:: TASK GOAL ::
Of the records that follow, copy only the lines from the line containing "Task: Go to previous question arrow" to the line containing "Switch to icon view in toolbar", both included, exactly as written.

==========

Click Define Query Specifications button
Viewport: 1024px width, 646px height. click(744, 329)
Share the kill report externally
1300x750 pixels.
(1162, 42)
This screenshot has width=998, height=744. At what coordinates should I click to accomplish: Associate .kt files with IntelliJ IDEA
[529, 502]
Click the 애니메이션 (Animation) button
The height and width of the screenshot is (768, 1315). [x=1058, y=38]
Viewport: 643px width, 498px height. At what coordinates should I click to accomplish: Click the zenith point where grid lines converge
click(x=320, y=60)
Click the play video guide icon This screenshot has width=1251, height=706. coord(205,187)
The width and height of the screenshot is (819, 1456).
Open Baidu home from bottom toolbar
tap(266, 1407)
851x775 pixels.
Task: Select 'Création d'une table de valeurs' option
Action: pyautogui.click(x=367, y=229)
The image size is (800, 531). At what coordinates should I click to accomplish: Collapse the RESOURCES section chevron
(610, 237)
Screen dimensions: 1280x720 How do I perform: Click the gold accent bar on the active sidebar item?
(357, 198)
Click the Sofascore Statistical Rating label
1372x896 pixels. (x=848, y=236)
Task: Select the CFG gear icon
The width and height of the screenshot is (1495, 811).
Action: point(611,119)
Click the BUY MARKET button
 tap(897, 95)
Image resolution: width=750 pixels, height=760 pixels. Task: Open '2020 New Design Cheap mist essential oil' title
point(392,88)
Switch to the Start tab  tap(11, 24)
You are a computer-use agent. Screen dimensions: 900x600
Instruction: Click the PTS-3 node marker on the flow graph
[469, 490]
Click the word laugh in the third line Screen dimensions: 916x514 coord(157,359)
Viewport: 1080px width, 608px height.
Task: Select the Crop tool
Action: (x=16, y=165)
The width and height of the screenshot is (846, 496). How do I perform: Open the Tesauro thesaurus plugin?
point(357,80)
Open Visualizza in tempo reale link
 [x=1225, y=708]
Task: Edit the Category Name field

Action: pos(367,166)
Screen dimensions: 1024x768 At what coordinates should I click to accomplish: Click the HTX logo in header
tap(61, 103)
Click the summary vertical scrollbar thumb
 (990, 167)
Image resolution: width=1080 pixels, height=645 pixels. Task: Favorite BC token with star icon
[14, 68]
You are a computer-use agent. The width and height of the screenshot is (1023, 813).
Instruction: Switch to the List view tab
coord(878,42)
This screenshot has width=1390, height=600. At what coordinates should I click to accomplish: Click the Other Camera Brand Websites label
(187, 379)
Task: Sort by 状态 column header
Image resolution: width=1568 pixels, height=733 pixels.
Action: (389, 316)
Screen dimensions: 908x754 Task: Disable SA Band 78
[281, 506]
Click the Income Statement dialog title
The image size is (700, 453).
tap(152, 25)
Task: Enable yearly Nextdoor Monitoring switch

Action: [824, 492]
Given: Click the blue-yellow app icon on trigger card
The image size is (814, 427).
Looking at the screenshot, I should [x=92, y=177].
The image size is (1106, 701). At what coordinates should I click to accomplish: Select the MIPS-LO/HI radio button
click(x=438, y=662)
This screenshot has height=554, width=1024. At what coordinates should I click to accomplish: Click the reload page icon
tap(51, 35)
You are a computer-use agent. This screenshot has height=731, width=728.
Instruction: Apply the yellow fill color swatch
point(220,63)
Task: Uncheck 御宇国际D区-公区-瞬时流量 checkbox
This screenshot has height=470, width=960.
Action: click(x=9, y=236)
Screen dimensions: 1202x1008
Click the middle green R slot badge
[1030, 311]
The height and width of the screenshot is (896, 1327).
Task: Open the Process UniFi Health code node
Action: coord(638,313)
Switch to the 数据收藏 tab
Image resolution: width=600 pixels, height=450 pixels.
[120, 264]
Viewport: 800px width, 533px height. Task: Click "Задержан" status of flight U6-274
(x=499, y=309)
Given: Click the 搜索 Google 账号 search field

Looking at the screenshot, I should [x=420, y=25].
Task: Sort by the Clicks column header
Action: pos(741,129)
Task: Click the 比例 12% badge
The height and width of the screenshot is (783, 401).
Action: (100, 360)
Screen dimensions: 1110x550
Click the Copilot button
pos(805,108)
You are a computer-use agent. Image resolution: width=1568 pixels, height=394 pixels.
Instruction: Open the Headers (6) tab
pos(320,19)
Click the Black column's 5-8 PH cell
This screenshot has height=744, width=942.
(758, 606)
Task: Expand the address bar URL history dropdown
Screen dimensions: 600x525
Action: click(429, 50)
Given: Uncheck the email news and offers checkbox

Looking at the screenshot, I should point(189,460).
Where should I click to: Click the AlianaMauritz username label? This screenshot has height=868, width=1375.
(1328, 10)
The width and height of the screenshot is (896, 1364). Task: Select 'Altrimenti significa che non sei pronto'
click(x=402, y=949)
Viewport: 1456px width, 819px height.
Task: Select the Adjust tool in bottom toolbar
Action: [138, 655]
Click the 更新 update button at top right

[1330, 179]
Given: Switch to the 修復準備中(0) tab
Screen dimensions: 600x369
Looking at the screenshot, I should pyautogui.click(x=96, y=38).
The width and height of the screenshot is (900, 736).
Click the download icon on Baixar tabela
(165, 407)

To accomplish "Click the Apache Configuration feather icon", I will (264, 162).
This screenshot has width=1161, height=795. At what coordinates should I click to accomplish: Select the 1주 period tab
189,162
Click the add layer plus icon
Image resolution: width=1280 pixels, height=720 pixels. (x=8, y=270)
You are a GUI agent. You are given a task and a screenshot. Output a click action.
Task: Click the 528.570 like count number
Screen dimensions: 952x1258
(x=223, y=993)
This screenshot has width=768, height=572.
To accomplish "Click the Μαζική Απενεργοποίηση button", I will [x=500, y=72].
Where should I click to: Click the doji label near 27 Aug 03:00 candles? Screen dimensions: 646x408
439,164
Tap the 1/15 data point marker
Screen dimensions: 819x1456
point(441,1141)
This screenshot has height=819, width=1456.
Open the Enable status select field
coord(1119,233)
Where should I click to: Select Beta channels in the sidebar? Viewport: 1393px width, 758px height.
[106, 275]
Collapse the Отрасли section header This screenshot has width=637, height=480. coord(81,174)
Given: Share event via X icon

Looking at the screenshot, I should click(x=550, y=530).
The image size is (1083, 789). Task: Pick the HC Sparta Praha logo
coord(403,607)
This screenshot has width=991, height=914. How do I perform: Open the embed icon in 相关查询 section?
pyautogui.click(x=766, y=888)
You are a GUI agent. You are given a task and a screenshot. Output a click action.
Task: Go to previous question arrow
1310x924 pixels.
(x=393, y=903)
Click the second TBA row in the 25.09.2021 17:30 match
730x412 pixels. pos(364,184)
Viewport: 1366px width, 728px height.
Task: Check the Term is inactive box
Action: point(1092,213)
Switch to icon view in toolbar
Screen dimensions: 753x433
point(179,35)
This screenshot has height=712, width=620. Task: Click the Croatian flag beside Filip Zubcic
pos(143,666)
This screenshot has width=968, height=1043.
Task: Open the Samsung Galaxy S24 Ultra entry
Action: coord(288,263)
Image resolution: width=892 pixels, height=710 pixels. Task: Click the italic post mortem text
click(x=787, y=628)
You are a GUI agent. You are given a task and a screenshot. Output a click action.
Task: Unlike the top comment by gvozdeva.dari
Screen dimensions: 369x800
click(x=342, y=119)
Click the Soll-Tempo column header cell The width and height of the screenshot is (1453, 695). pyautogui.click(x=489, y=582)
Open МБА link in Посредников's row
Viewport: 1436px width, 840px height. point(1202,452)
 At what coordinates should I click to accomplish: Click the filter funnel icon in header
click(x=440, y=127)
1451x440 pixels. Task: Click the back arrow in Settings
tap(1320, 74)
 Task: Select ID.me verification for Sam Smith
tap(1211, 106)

==========

:: RESPONSE TO THIS TASK ::
Task: Go to previous question arrow
1310x924 pixels.
(x=393, y=903)
Click the second TBA row in the 25.09.2021 17:30 match
730x412 pixels. pos(364,184)
Viewport: 1366px width, 728px height.
Task: Check the Term is inactive box
Action: point(1092,213)
Switch to icon view in toolbar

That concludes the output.